> [Task statement]
All of the records below should be output exactly.

━━━ Materials provided

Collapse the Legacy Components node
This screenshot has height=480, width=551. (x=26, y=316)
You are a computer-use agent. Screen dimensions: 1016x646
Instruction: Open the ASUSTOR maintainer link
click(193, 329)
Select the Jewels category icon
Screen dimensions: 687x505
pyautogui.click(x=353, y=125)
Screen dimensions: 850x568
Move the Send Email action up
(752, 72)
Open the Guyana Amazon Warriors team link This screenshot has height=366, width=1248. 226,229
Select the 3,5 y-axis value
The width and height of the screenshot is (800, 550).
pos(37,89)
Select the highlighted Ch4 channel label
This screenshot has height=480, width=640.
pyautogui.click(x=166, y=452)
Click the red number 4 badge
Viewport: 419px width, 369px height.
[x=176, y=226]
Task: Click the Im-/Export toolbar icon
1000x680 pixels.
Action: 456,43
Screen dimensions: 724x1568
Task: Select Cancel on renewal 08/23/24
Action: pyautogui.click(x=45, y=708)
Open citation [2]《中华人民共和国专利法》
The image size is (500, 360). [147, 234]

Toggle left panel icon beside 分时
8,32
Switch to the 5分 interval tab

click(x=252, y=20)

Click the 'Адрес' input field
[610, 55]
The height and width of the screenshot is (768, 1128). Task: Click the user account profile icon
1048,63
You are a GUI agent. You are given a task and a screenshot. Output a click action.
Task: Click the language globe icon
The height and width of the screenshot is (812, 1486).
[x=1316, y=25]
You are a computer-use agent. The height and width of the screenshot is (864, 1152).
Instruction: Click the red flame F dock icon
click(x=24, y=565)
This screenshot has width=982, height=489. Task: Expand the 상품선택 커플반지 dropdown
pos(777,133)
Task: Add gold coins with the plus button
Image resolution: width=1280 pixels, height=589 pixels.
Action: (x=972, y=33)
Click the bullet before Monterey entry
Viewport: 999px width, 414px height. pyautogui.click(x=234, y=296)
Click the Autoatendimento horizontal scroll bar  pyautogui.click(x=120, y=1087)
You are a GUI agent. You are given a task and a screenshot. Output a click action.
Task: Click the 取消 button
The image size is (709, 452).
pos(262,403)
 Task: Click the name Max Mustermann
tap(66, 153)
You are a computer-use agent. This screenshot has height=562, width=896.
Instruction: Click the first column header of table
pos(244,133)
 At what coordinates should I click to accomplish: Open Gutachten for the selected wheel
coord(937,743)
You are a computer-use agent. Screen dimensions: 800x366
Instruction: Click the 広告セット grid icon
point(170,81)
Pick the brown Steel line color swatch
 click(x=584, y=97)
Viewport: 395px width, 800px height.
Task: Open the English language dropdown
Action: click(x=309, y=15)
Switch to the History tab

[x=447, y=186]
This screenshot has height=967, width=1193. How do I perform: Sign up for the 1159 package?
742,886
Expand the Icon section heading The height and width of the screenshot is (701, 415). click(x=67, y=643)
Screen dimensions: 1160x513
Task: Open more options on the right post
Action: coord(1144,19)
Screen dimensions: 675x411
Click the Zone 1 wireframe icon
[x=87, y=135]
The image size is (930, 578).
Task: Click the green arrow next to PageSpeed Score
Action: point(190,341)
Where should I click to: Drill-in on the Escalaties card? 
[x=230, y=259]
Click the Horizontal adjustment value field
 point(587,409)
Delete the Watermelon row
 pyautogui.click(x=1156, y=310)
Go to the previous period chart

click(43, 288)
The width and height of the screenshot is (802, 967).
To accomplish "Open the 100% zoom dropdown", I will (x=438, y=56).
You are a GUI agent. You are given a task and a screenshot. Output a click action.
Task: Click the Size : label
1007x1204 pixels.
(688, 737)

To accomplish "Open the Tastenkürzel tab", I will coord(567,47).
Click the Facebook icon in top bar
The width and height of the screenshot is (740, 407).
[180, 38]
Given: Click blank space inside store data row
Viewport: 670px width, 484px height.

━━━━━━

> [Task response]
Collapse the Legacy Components node
This screenshot has height=480, width=551. (x=26, y=316)
You are a computer-use agent. Screen dimensions: 1016x646
Instruction: Open the ASUSTOR maintainer link
click(193, 329)
Select the Jewels category icon
Screen dimensions: 687x505
pyautogui.click(x=353, y=125)
Screen dimensions: 850x568
Move the Send Email action up
(752, 72)
Open the Guyana Amazon Warriors team link This screenshot has height=366, width=1248. 226,229
Select the 3,5 y-axis value
The width and height of the screenshot is (800, 550).
pos(37,89)
Select the highlighted Ch4 channel label
This screenshot has height=480, width=640.
pyautogui.click(x=166, y=452)
Click the red number 4 badge
Viewport: 419px width, 369px height.
[x=176, y=226]
Task: Click the Im-/Export toolbar icon
1000x680 pixels.
Action: 456,43
Screen dimensions: 724x1568
Task: Select Cancel on renewal 08/23/24
Action: pyautogui.click(x=45, y=708)
Open citation [2]《中华人民共和国专利法》
The image size is (500, 360). [147, 234]

Toggle left panel icon beside 分时
8,32
Switch to the 5分 interval tab

click(x=252, y=20)

Click the 'Адрес' input field
[610, 55]
The height and width of the screenshot is (768, 1128). Task: Click the user account profile icon
1048,63
You are a GUI agent. You are given a task and a screenshot. Output a click action.
Task: Click the language globe icon
The height and width of the screenshot is (812, 1486).
[x=1316, y=25]
You are a computer-use agent. The height and width of the screenshot is (864, 1152).
Instruction: Click the red flame F dock icon
click(x=24, y=565)
This screenshot has width=982, height=489. Task: Expand the 상품선택 커플반지 dropdown
pos(777,133)
Task: Add gold coins with the plus button
Image resolution: width=1280 pixels, height=589 pixels.
Action: (x=972, y=33)
Click the bullet before Monterey entry
Viewport: 999px width, 414px height. pyautogui.click(x=234, y=296)
Click the Autoatendimento horizontal scroll bar  pyautogui.click(x=120, y=1087)
You are a GUI agent. You are given a task and a screenshot. Output a click action.
Task: Click the 取消 button
The image size is (709, 452).
pos(262,403)
 Task: Click the name Max Mustermann
tap(66, 153)
You are a computer-use agent. This screenshot has height=562, width=896.
Instruction: Click the first column header of table
pos(244,133)
 At what coordinates should I click to accomplish: Open Gutachten for the selected wheel
coord(937,743)
You are a computer-use agent. Screen dimensions: 800x366
Instruction: Click the 広告セット grid icon
point(170,81)
Pick the brown Steel line color swatch
 click(x=584, y=97)
Viewport: 395px width, 800px height.
Task: Open the English language dropdown
Action: click(x=309, y=15)
Switch to the History tab

[x=447, y=186]
This screenshot has height=967, width=1193. How do I perform: Sign up for the 1159 package?
742,886
Expand the Icon section heading The height and width of the screenshot is (701, 415). click(x=67, y=643)
Screen dimensions: 1160x513
Task: Open more options on the right post
Action: coord(1144,19)
Screen dimensions: 675x411
Click the Zone 1 wireframe icon
[x=87, y=135]
The image size is (930, 578).
Task: Click the green arrow next to PageSpeed Score
Action: point(190,341)
Where should I click to: Drill-in on the Escalaties card? 
[x=230, y=259]
Click the Horizontal adjustment value field
 point(587,409)
Delete the Watermelon row
 pyautogui.click(x=1156, y=310)
Go to the previous period chart

click(43, 288)
The width and height of the screenshot is (802, 967).
To accomplish "Open the 100% zoom dropdown", I will (x=438, y=56).
You are a GUI agent. You are given a task and a screenshot. Output a click action.
Task: Click the Size : label
1007x1204 pixels.
(688, 737)

To accomplish "Open the Tastenkürzel tab", I will coord(567,47).
Click the Facebook icon in top bar
The width and height of the screenshot is (740, 407).
[180, 38]
Given: Click blank space inside store data row
Viewport: 670px width, 484px height.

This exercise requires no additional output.